Title: EXPERIMENTAL INFECTION OF REINDEER (RANGIFER TARANDUS) WITH MYCOBACTERIUM BOVIS: DIAGNOSTIC IMPLICATIONS

Author
item Waters, Wade
item Palmer, Mitchell
item Stoffregen, William
item Whipple, Diana
item SLAUGHTER, R - BIOCOR ANIMAL HEALTH
item JONES, S - CSL ANIMAL HEALTH
item PITZER, J - IOWA STATE UNIV.
item MINION, F - IOWA STATE UNIV.

Submitted to: Wildlife Disease Association Annual Meeting
Publication Type: Abstract Only
Publication Acceptance Date: 8/11/2003
Publication Date: 8/11/2003
Citation: Waters, W.R., Palmer, M.V., Stoffregen, W.C., Whipple, D.L., Slaughter, R.E., Jones, S.L., Pitzer, J.E., Minion, F.C. 2003. Experimental infection of reindeer (rangifer tarandus) with mycobacterium bovis: diagnostic implications [abstract]. Wildlife Disease Association. p. 105

Interpretive Summary:

Technical Abstract: Reindeer (Rangifer tarandus) are routinely tested for tuberculosis by the comparative cervical test (CCT, a measure of delayed type hypersensitivity) as outlined in the USDA Uniform Methods and Rules for the eradication of bovine tuberculosis. The CCT, however, has an apparent lack of specificity for tuberculosis surveillance. Establishment of criteria for disposition of the CCT and other tests is hindered by a lack of confirmed Mycobacterium bovis-infected reindeer. Our objective was to evaluate and compare the CCT and an in vitro blood-based assay using experimentally infected reindeer. Treatment groups included: M. bovis-infected (n = 11, strain 95-1315 intratonsillarly), M. bovis BCG-vaccinated (n = 7, Pasteur strain subcutaneously), and naive reindeer (n = 12). CCT was performed 90 days after challenge or booster vaccination. Using USDA criteria, 11/11 infected reindeer were reactors; 4/7, 2/7, and 1/7 vaccinated reindeer and 1/12, 7/12, and 4/12 naïve reindeer were reactors, suspects, or considered negative, respectively. As early as 90 d postchallenge, mean mycobacteria-specific IFN-g responses by mononuclear cells from M. bovis-infected reindeer exceeded (P < 0.05) those of both BCG-vaccinated and naïve reindeer. As with the CCT, positive IFN-g responses [(i.e., no stimulation minus antigen stimulation > 0.1 optical density (d OD)] to crude mycobacterial antigens [i.e., M. bovis purified protein derivative (PPDb)] were also detected for a few naïve reindeer.

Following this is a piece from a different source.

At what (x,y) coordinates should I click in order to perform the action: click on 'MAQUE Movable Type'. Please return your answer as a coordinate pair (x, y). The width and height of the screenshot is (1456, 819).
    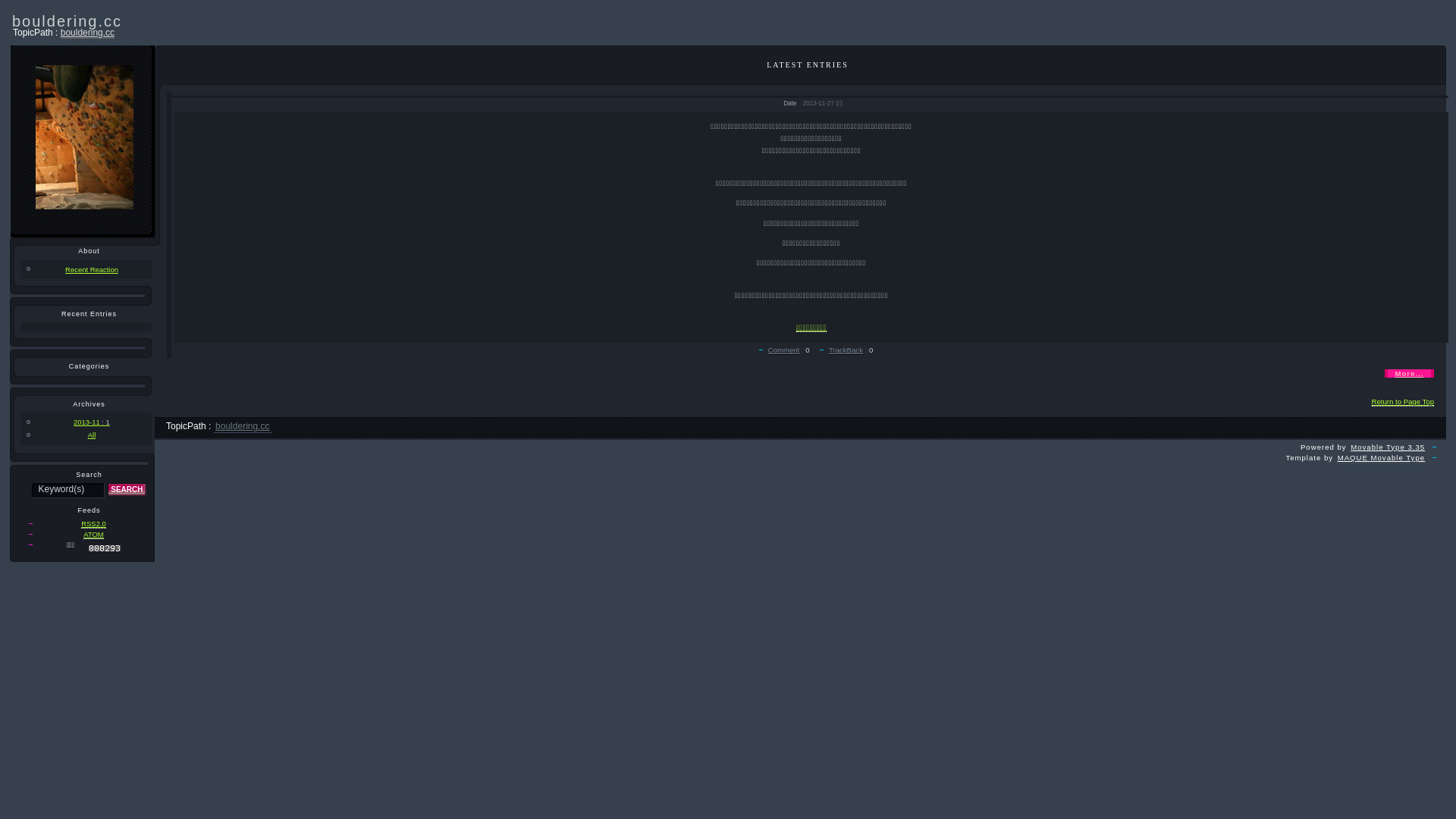
    Looking at the image, I should click on (1381, 457).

ESAT-6 and CFP-10 are proteins expressed by tuberculosis complex Mycobacteria spp., but not by M. bovis BCG and most other non-tuberculous Mycobacteria spp. With a cutoff value of 0.1 d OD, 11/11 infected reindeer were determined positive using PPDb, recombinant CFP-10, and recombinant ESAT-6:CFP-10 whereas 3/4, 1/4, and 1/4 naïve reindeer were determined positive using PPDb, CFP-10 or recombinant ESAT-6:CFP-10 antigens, respectively. Concerning diagnosis of tuberculous reindeer, present findings indicate: (1) the current criteria for interpretation of the CCT results in numerous false positives, (2) a blood-based IFN-g assay may prove useful for tuberculosis diagnosis, and (3) use of recombinant CFP-10 or ESAT-6:CFP-10 antigens enhances the specificity of the IFN-g assay.